“Sir, this patient is admitted for undergoing a cesarean
section” my Registrar told me on ward round. “She has central placenta previa.”
“What is the gestational age?” I asked.
“Thirty seven weeks” came the answer.
“It is unusual for a central placenta previa not to bleed by
this gestational age” I said. “Perhaps it is a placenta accreta, increta or
percreta. Ask the sonologists to see if she has such a condition.”
“But she has had two normal deliveries before. It is
unlikely she will have such a condition” piped my Assistant Professor.
“Why?” I asked.
“It is more common with a previous cesarean section” she
said.
“It is not impossible that she will have one, is it?” I
asked.
“Um… no” she said reluctantly.
“Is there any sensible reason not to perform an ultrasonic
scan?” I asked.
“Um… no” she said reluctantly.
“Then let us do it in her interest” I said. “Another reason
for doing it is that it may turn out to be a fundal placenta.”
“Fundal placenta?”
“Yes.
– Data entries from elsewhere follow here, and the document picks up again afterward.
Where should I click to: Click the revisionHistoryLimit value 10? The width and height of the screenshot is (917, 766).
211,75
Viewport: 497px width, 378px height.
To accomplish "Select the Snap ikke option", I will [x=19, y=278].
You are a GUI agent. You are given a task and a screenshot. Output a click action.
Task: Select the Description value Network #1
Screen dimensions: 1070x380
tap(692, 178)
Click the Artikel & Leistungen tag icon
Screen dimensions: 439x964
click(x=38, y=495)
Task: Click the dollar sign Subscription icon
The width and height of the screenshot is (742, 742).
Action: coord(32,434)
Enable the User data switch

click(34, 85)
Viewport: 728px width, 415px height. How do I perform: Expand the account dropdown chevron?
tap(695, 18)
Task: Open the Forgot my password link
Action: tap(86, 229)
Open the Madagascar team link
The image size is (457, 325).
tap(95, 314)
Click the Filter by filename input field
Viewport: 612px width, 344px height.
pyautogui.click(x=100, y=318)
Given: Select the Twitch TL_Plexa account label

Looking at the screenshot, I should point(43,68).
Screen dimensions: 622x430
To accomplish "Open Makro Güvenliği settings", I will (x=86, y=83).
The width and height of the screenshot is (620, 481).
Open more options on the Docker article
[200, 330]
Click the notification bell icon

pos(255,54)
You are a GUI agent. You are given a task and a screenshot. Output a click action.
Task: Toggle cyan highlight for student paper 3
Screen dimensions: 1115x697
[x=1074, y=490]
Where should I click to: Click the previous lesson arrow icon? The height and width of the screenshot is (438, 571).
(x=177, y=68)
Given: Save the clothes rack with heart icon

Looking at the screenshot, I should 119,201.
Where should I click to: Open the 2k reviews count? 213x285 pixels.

When a novice sonographer hold the ultrasonic probe
directed 180 degrees wrong, top become bottom and right becomes left. A fundal
placenta becomes placenta previa and vertex becomes breech.”
There was no further argument, either because they were
convinced, or because they gave up on me.
“Sir, we got the ultrasonic scan report of that patient” my
Registrar told me in the afternoon. “It is fundal placenta” she smiled. She did
not know how I did it. I knew how I did it. It was sheer logic and my
experience with our sonographers.
“What shall we do now?” she asked.
“Send the patient home” I said. “She can deliver vaginally.
Tell our Assistant Professor about this report, so that she will refrain from
arguing with me in future.”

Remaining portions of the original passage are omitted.